> **TASK TO CARRY OUT**: Return, from the listing below, each line where the word "Restaurants" appears.

= Beginning of Section =

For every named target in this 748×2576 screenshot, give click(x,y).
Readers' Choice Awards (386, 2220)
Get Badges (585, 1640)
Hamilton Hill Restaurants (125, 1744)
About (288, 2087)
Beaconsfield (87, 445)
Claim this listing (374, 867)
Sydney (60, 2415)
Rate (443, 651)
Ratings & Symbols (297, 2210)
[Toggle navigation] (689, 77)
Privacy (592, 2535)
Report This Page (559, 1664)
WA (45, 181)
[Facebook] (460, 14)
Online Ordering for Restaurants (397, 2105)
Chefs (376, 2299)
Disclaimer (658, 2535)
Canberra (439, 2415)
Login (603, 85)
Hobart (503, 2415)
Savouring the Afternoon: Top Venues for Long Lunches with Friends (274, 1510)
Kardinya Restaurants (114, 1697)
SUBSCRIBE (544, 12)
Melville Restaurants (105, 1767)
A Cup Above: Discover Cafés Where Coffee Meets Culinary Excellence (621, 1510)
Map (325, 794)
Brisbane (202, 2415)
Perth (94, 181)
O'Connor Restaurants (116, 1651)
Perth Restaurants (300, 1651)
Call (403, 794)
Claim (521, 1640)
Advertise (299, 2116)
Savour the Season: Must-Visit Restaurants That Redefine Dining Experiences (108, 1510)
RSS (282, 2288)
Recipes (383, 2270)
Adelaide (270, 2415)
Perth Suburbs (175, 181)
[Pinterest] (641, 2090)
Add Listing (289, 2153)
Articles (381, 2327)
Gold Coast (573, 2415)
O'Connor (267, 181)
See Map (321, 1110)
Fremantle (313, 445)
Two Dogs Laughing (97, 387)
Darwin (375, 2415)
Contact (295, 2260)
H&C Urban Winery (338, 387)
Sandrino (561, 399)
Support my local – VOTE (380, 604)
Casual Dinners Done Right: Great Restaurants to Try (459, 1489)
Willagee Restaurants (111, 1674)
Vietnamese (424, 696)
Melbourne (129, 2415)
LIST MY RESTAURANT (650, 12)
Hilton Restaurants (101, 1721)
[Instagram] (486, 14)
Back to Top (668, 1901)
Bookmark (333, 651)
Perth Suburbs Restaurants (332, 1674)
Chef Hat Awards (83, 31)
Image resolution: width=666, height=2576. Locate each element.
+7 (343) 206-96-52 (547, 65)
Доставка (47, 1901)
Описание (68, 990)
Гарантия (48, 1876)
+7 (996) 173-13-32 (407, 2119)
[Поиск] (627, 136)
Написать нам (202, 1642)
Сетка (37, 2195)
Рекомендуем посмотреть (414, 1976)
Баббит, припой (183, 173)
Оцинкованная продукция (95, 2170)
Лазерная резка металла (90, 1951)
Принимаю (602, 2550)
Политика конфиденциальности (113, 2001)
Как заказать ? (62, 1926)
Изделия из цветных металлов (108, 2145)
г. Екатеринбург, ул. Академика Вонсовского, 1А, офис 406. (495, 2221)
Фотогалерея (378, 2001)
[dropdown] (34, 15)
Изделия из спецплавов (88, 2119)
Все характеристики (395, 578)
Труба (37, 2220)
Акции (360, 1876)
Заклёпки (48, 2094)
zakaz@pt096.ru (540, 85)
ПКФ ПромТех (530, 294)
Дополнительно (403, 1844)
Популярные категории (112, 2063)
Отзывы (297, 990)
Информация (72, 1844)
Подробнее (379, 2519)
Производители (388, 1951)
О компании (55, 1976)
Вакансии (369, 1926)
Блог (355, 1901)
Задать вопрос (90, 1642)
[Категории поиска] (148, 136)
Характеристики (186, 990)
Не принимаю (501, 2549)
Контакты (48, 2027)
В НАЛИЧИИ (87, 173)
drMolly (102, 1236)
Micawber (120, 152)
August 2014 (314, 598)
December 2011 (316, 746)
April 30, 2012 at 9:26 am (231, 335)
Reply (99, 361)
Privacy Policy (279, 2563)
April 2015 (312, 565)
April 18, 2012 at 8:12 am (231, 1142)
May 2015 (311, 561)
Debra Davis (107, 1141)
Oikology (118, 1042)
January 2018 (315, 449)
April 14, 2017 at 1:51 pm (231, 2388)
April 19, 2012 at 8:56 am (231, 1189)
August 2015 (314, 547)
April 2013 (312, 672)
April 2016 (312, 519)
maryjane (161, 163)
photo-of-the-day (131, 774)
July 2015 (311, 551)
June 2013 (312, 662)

= End of Section =

> **EXERCISE RESPONSE**:
Hamilton Hill Restaurants (125, 1744)
Online Ordering for Restaurants (397, 2105)
Kardinya Restaurants (114, 1697)
Melville Restaurants (105, 1767)
O'Connor Restaurants (116, 1651)
Perth Restaurants (300, 1651)
Savour the Season: Must-Visit Restaurants That Redefine Dining Experiences (108, 1510)
Casual Dinners Done Right: Great Restaurants to Try (459, 1489)
Willagee Restaurants (111, 1674)
Hilton Restaurants (101, 1721)
Perth Suburbs Restaurants (332, 1674)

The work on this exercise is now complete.